**To do**
- a) In the editorial below on Minister McDowell's week, what did the minister's office send back to Leslie Agho's mother in response to expert medical advice?
- b) According to the editorial below on Minister McDowell's week, why was the department's response in the Leslie Agho case obscene?

**Excerpt provided**
————

IT HAS been a tumultuous week for the Minister for Justice, Equality and Law Reform. The image of his fury last Monday over Fine Gael's garda figures is likely to lodge in many memories for some time. But his apology on Tuesday was full and his handshake with a gracious Deputy Richard Bruton drew a line under the matter.
It was all in the cut and thrust of political debate and it gave an all-too-seldom glimpse of a vibrant opposition. Minister McDowell went too far and after reflecting on it overnight, he righted the wrong.
The case of Leslie Agho is a much more serious matter. Dr Cormac Breathnach is one of Ireland's leading paediatricians. If he says your child potentially faces death if sent to Nigeria and if he says the best treatment is in Ireland, you would be right to believe him.
This is not the position of Minister McDowell's office. In response to expert medical advice, it photocopied a page of the British Medical Dictionary containing a definition of his condition and sent it back to the child's mother. The minister's department is entitled to have queries about the child's medical condition, it is entitled to probe further, but to respond in such a smart-alec manner is obscene.
The subject of non-nationals being deported is an emotive one. This is particularly so in the case of Nigeria, where . . . as our special investigation today shows . . . the life-expectancy is 44. But deportation is a necessary part of immigration policy and must be implemented. As we are often told, hard cases make bad law.
However, different problems arise when would-be immigrants are waiting a considerable period before a final decision is made is relation to their cases. The plight of Elizabeth Odunsi and Iyabo Nwanze, deported a year ago, would move even the most ardent supporter of deportation.

————

**Data excerpt**
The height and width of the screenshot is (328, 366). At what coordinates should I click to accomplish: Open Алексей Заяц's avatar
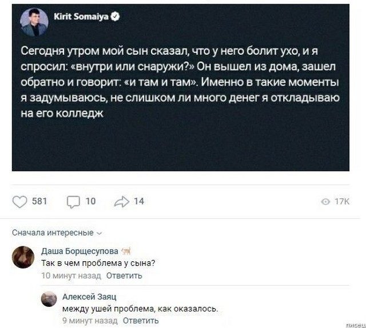pyautogui.click(x=49, y=299)
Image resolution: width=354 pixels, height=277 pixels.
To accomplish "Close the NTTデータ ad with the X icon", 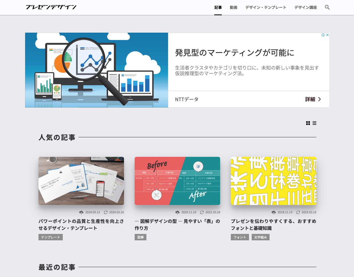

————

**Solutions for each task**
- a) It sent a photocopied page of the British Medical Dictionary that contained a definition of the child's condition.

- b) The department was entitled to question the child's medical condition and to probe further. Instead, it answered the expert medical advice of Dr Cormac Breathnach, one of Ireland's leading paediatricians, by photocopying a dictionary definition of the condition. The editorial calls that a smart-alec response.